México es un país de muchas capas y desenterrar sus historias escondidas puede ser una tarea tan desgarradora como peligrosa. Frente a esta situación, un grupo de reporteros y fotógrafos independientes, en distintos puntos del país, decidieron formar un colectivo y arriesgarse a contestar una pregunta fundamental: ¿A dónde van los desaparecidos?

Los mexicanos han estado desapareciendo desde hace décadas, pero a partir del 2006, cuando el presidente Felipe Calderón cambió su política de seguridad, invirtiendo millones en las fuerzas armadas para librar una guerra contra los carteles del narcotráfico, las cifras de asesinatos y desapariciones se dispararon.

Para el final de su sexenio, la «guerra contra el narco» de Calderón había dejado un saldo de más de 47.000 muertos. Su sucesor, Enrique Peña Nieto, prometió frenar la violencia pero el desangre continuó, como lo demuestran las cifras: la tasa de homicidio en México (29 por cada 100,000 habitantes) se ha triplicado desde el 2007 y desde el 2006 se han reportado más de 40 mil casos de desaparecidos.

Un campesino en Iguala, por ejemplo, sabía cómo identificar posibles fosas por el aspecto que tiene la tierra que ha sido removida.

Los periodistas empezaron a acompañar a las familias en la búsqueda de sus seres queridos. Esperaban encontrarlos vivos, pero también contemplaban la posibilidad de que estuvieran muertos y que sus restos estuvieran en lugares sin nombres: entierros clandestinos.

“Los familiares nos obligaron a ver esto”, dice Alejandra Guillén, periodista mexicana de Guadalajara, quien ha sido testigo de varias de esas pesquisas. Cuenta que las familias se empezaron a organizar y así surgió la Brigada Nacional de Búsqueda. Hacían viajes a distintos lugares, entraban a las iglesias y con autorización del cura anunciaban durante la misa: “Los que tengan información, por favor. No los vamos a delatar. No queremos justicia. Queremos a nuestro familiares”.

Algunas personas se acercaban y les daban algunas indicaciones. A veces era un comentario en voz baja o les pasaban algo escrito en un papelito. Un campesino en Iguala, por ejemplo, dijo que sabía cómo ubicar posibles fosas, por el aspecto que tiene la tierra que ha sido removida. Con la ayuda de personas como él, algunas de las familias empezaron a desenterrar y a encontrar algunos restos.

Eran coberturas difíciles para los periodistas. Mónica González, reportera gráfica que participó en el proyecto, cuenta que muchos colegas se quebraban en el proceso. Esto, quizás, los obligó a plantearse cómo abordar este tipo de historias, dónde poner el foco y a empezar a debatir entre ellos: ¿qué queremos contar? ¿cómo podemos investigar y retratar esta capa, sabiendo que no va a ser bonito?

**Registros extraídos**
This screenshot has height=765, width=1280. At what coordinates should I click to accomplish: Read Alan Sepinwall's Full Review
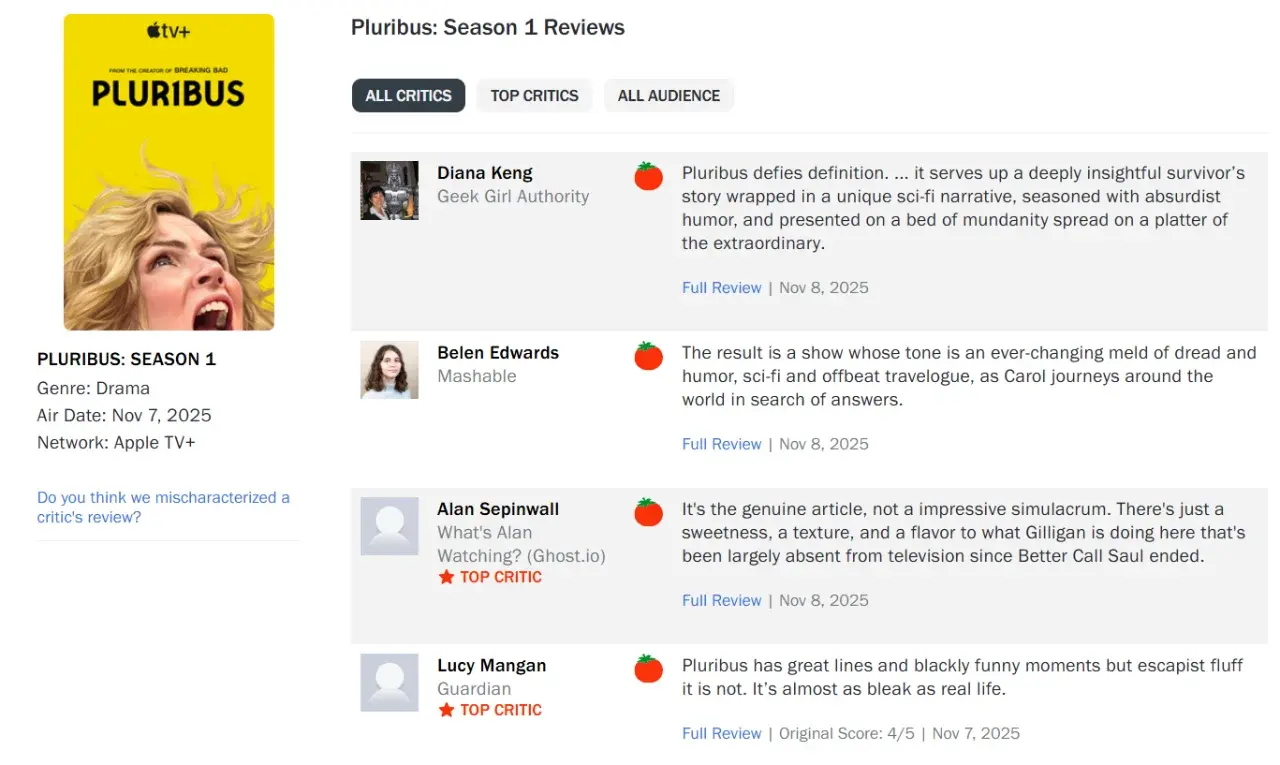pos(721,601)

---

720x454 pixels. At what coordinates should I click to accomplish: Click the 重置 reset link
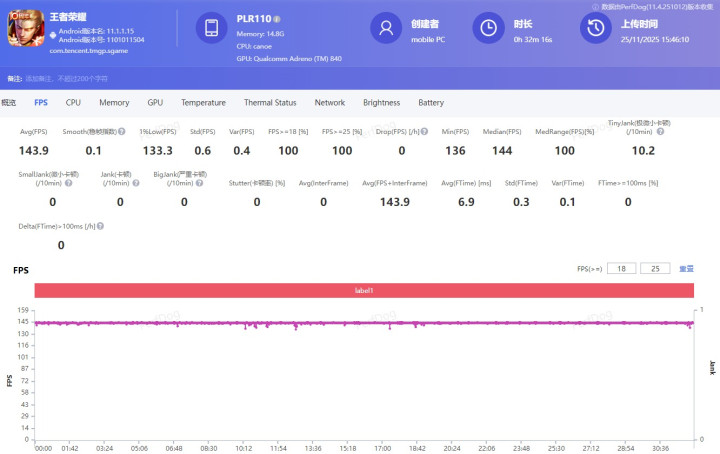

---

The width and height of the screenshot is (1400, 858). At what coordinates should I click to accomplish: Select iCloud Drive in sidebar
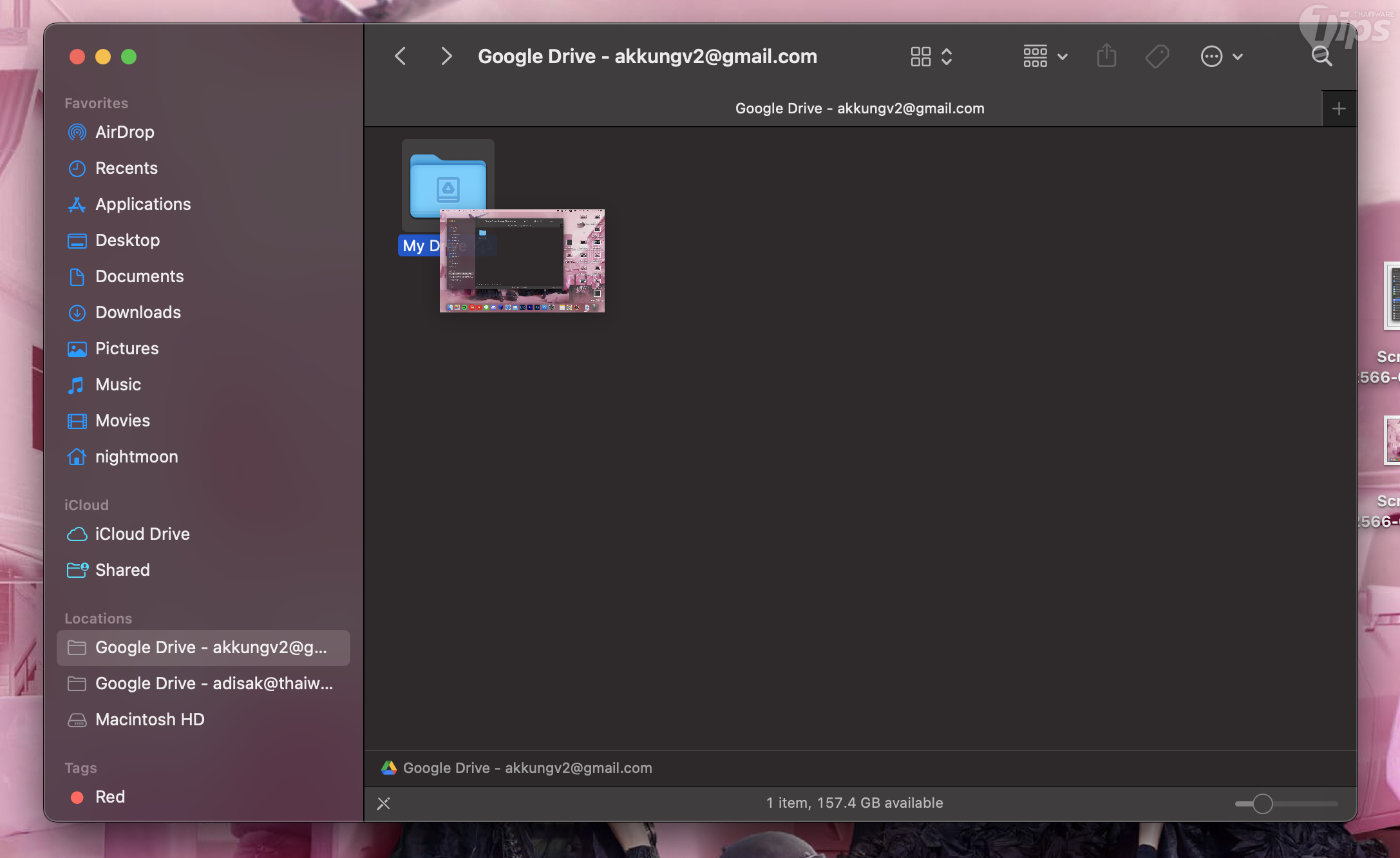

**Problema planteado**
Retoma el texto sobre la búsqueda de desaparecidos en México y continúalo a partir de su última oración.

**Resultado del ejercicio**
Bertila Parada guarda una foto de su hjjo, Carlos Alberto, migrante salvadoreño hallado en una fosa común de Tamaulipas. Foto: Mónica González

Un viaje abortado y un registro inexistente

Marcela Turati, quien lleva años escribiendo sobre violaciones de derechos humanos en México, y ha apostado también por construir redes de apoyo y de cuidado entre periodistas, fue quien convocó a varios colegas para que trataran de investigar juntos lo que estaba pasando con las fosas. Guillén fue de las primeras en sumarse, conocía a Turati de otros proyectos en los que habían trabajado juntas.

Si la capa de fosas que pensaban investigar la estaban tapando con más cuerpos, sería imposible hacer reportería en terreno como habían planeado.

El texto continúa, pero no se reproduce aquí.